El parlamento, a lo largo de los siglos y en todas las culturas, ha sido el escenario del debate nacional y la tribuna de consumados oradores. Ejemplos de ello en nuestro país fueron Bartolomé Herrera, Toribio Rodríguez de Mendoza, Hipólito Unanue, Ramón Castilla, Miguel Grau Seminario, Luis Alberto Sánchez, Raúl Porras Barrenechea, Armando Villanueva, Carlota Ramos de Santolalla, Luis Bedoya Reyes y un largo etcétera de mujeres y hombres que con su argumentación clara y su verbo flamígero lucharon políticamente para sentar las bases del Perú moderno. ¿Qué tenemos hoy? Solo gritos, amenazas y otras vulgaridades.

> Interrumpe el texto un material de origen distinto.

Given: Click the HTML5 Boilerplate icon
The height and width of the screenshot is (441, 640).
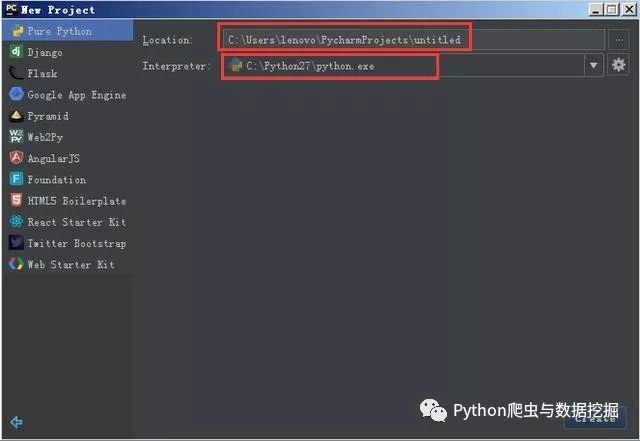Looking at the screenshot, I should click(16, 201).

La depreciación de la política, ciertamente, no ha comenzado hace cinco ni hace diez años; su degeneración comenzó con el primer corrupto de esta república, pero el problema se prolonga y profundiza con la incapacidad de nuestros legisladores para allanar un camino al país mediante las palabras. Para quienes dicen que las palabras son solo aire, hay que recordarles que nuestro mundo es un discurso, se fundamenta en los nombres que damos a las cosas y en cómo agrupamos dichos nombres gracias a la lógica más elemental. La realidad, cuanto nos acontece, aparece ante nuestros ojos como una inmensa página escrita; desconoce la realidad quien no es capaz de interpretarla o, mejor dicho, de leerla, y poco hace por su desarrollo quien no puede expresar adecuadamente sus ideas.

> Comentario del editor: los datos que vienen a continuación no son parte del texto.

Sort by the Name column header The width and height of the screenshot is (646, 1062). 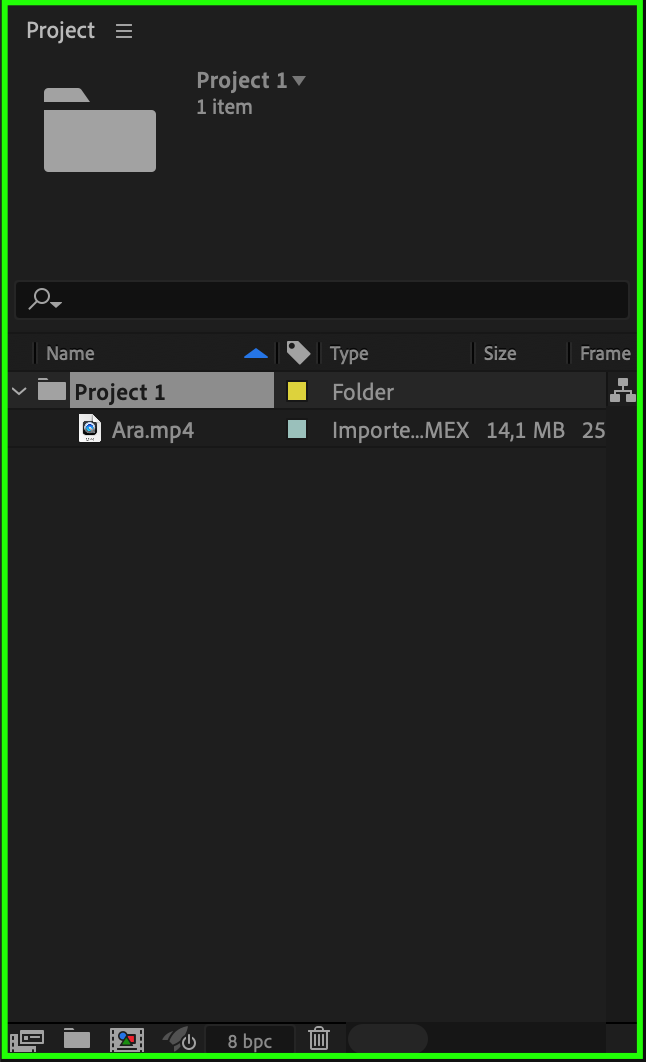coord(70,354)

Resulta penoso que en el último debate por la cuestión de confianza al Gabinete Bellido, muchos parlamentarios tuvieran tan dura la lengua para proponer una alternativa al país pero tan suelta para llenar el hemiciclo con palabras gastadas (“pueblo”, “democracia”, “mi saludo”, etc., a veces dichas con alto volumen y otras, apenas musitadas) extraídas todas de un papel, echando a la basura el ejercicio del ingenio y advirtiéndonos seguramente del nivel que tendrán las futuras discusiones. Si se pensó que en el Bicentenario veríamos una reivindicación de la política como arte, creemos que hoy estamos más lejos que nunca de ese ideal. Nuestros congresistas son los frutos más logrados de la crisis educativa de las últimas décadas.
Necesitamos rescatar la política del abismo posmoderno de desprestigio e indelicadezas. Necesitamos una auténtica Generación del Bicentenario.